Annie E. Coombes is Professor of Material and Visual Culture in the Department of History of Art at Birkbeck, University of London where she is also Founding Director of the Peltz Gallery. Her research focuses on colonial histories and their legacy in the present in Britain, South Africa, Kenya and Australia. She also works with contemporary artists whose work addresses these legacies. Her books include Reinventing Africa: Museums, Material Culture and Popular Imagination in Late Victorian and Edwardian England (Yale, 1994) and the award-winning History After Apartheid: Visual Culture and Public Memory in a Democratic South Africa (Duke, 2003).
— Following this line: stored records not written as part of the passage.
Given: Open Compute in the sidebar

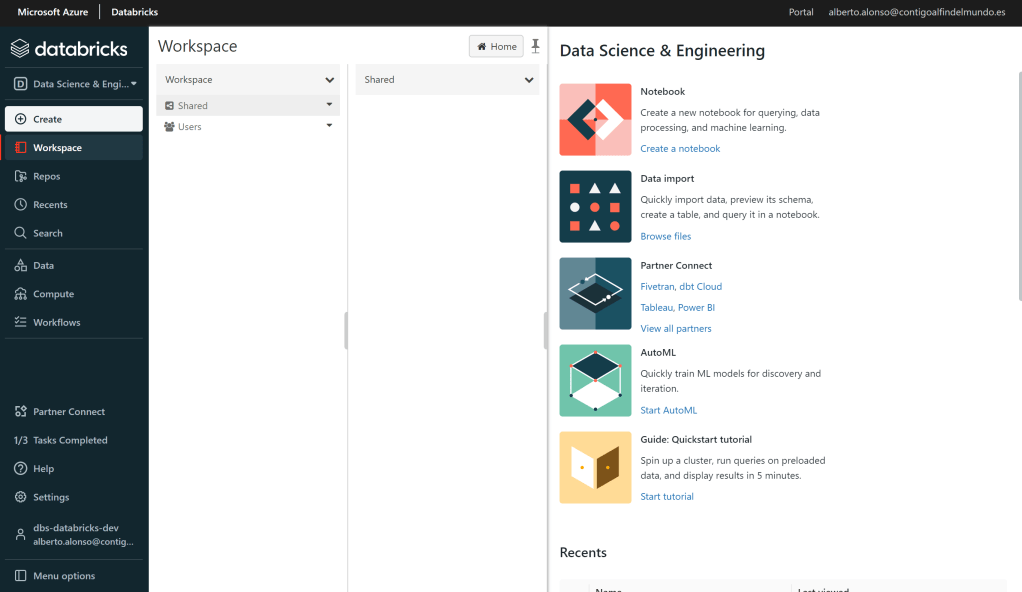Looking at the screenshot, I should pos(53,294).
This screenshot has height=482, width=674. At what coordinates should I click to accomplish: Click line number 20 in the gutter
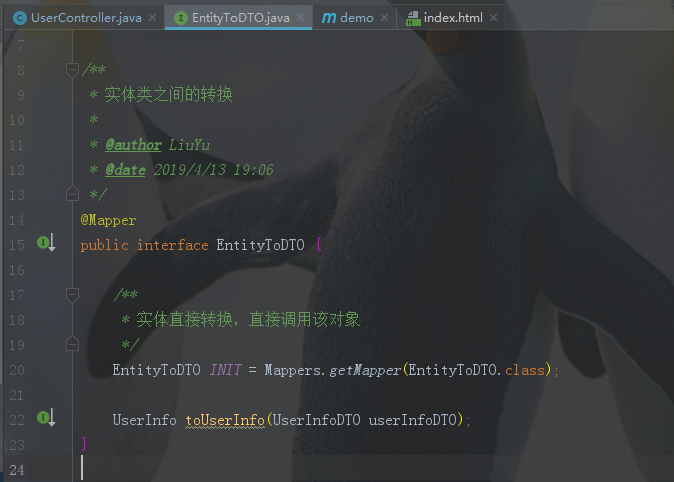pyautogui.click(x=16, y=370)
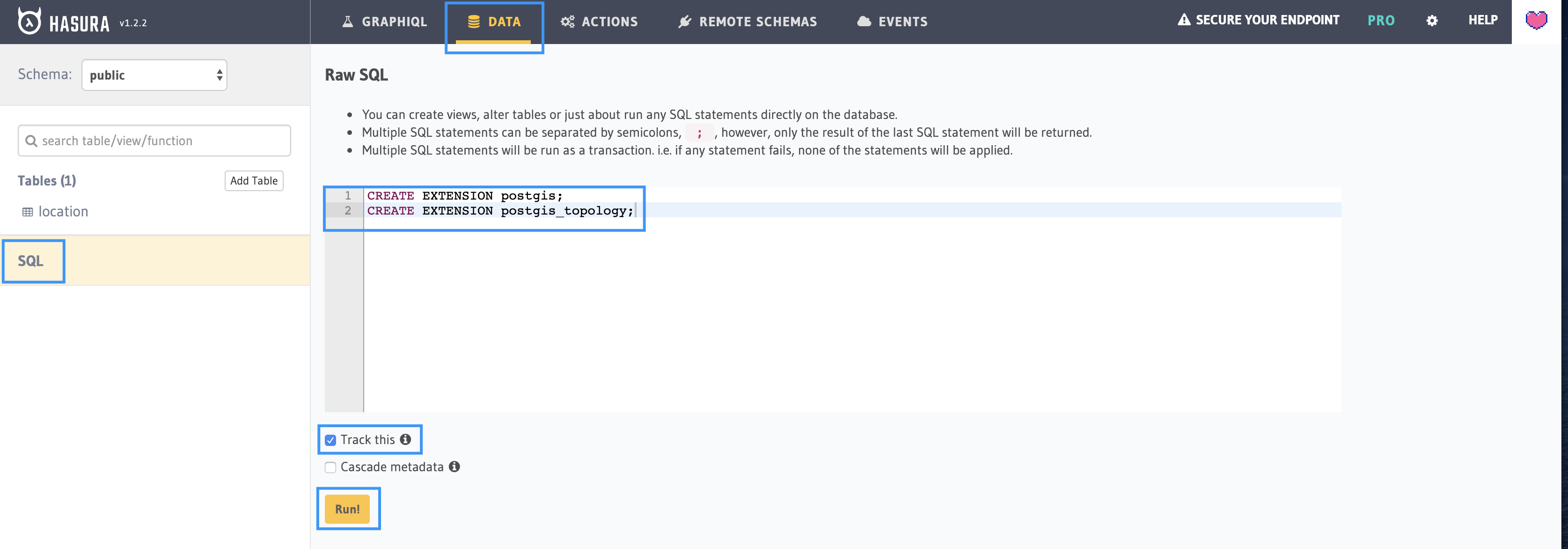The height and width of the screenshot is (549, 1568).
Task: Click Add Table button
Action: [253, 181]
She recently edited (with Ruth B. Phillips), Museum Transformations: Decolonization and Democratisation (Wiley/Blackwells, 2015).


Lotte Hughes is an historian of Africa and empire, with a Kenya specialism. She was formerly Senior Research Fellow at The Open University (UK), and is now an independent scholar. She has led major research projects on Kenya, including the AHRC-funded ‘Managing Heritage, Building Peace’ (2008-11, on which research this book is based), and the ESRC-funded ‘Cultural Rights and Kenya’s New Constitution’ (2014-17). She was consultant to the project ‘“Seeing” Conflict at the Margins’, based at the University of Sussex (2017-20). Other key publications include Moving the Maasai: A Colonial Misadventure (2006), and Environment and Empire (2007, co-author William Beinart)

Karega-Munene teaches anthropology and history at the United States International University, Nairobi. His research interests include human rights in relation to museums, dress and identity, and the construction and deconstruction of Kenyan ethnic identities.